Do I feel guilty? Of course I do, and it gets worse as I get older. I often wonder what they would have been like.....But, I also wonder what the hell else could I have done in the circumstances? Would I have stayed in what were obviously weak marriages just for the kids? I just don't know. I think the options must be there in a free society, though we should certainly rely less on them, and it might help if kids were taught just how unreliable many forms of birth control really are.
Just my two cents,
I am Pro Life... HOWEVER.... I have had an abortion. Yes i hear the condemnation, I was my worst enemy as well ...UNTIL it was over.
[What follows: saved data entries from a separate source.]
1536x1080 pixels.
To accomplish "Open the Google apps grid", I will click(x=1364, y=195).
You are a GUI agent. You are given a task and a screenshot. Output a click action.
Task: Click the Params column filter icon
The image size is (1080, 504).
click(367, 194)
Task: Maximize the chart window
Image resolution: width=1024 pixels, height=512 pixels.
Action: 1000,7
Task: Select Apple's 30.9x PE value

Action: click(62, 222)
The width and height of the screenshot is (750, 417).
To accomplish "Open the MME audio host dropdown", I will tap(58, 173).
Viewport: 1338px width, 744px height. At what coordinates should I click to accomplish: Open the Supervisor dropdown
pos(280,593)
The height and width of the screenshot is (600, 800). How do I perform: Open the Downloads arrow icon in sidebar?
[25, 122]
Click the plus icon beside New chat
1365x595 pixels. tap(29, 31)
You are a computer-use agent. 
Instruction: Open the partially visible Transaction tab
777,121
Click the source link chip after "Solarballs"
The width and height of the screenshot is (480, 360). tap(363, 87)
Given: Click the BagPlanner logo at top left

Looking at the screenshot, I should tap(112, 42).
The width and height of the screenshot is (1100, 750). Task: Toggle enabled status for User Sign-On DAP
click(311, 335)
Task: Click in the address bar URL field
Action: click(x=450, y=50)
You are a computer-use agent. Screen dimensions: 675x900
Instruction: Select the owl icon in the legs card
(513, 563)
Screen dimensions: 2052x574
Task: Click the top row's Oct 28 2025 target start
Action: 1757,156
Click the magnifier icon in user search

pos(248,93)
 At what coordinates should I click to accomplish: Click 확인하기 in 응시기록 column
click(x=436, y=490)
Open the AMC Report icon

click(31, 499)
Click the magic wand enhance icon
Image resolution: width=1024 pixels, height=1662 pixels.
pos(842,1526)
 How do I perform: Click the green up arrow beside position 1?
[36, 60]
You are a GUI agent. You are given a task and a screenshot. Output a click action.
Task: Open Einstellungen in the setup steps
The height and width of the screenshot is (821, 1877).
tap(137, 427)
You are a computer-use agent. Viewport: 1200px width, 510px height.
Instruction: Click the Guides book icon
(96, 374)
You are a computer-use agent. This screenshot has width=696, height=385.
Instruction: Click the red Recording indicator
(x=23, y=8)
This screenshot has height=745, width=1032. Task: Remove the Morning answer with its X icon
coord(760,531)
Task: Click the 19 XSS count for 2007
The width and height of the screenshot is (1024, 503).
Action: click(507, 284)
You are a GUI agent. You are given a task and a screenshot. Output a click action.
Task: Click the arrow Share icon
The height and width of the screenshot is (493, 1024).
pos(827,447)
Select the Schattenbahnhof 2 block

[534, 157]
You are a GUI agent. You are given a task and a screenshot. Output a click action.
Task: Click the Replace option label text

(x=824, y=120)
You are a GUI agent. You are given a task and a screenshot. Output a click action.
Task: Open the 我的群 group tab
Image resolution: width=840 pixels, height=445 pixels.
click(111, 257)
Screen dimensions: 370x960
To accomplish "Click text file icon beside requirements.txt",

The situation was, I am a mum of 5, my youngest at the time were 3,2,1 and I found out i was pregnant again. I had always wanted a large family so under normal circumstances I would have been elated, however I wasn't in normal circumstances. I was in the process of separating from my partner and father of the other children under extremely volatile circumstances. He was partially diagnosed with personality disorder and bi-polar, however at the time was suffering a sever episode with psychosis and delusional symptoms, which i found myself at the centre of. IT was an extremely abusive and violent period throughout my life, one which i am still cleaning up the psychological and legal effects of, and then to find out i was pregnant was just too much. Deciding to have an abortion was the hardest decision I've made, I had to fly to another town and attend the centre on my own. IT was extremely traumatic for me as I felt it was like a meat processing plant, whilst others sat around laughing and joking, updating snapchats and Facebook and discussing how many times they had been there, i sat in tears and in prayer. I had called on my guides and an aunty who had passed the year prior to come be with me. When i went into the theatre I closed my eyes with tears rolling down and asked my aunty to come take my baby before the doctors did. When I woke up i had been expecting to feel like an emotional wreck, however it was the most at peace that i had felt in so many months, i felt so full of love knowing i had done the right thing, knowing my baby was safe and well cared for, she was loved and had so much joy surrounding her. I left and later that day i passed by a crystal shop and a little gypsy lady came out to tell me "all was ok and my aunty had HER!" well.... I just cried!! I still see her in my dreams, I have a few token momentos, however i communicate with her frequently. I don't feel she has come back elsewhere yet, she is still with my aunty and she is so so happy. When I feel down i am able to draw on this very pure joyous energy that is full of innocence. Outside of this, I have miscarried a number of times whilst trying for baby #3. I would say neither are an easy journey to work through, however am comfortable with my decision. I wouldn't do it again though! And don't recommend it!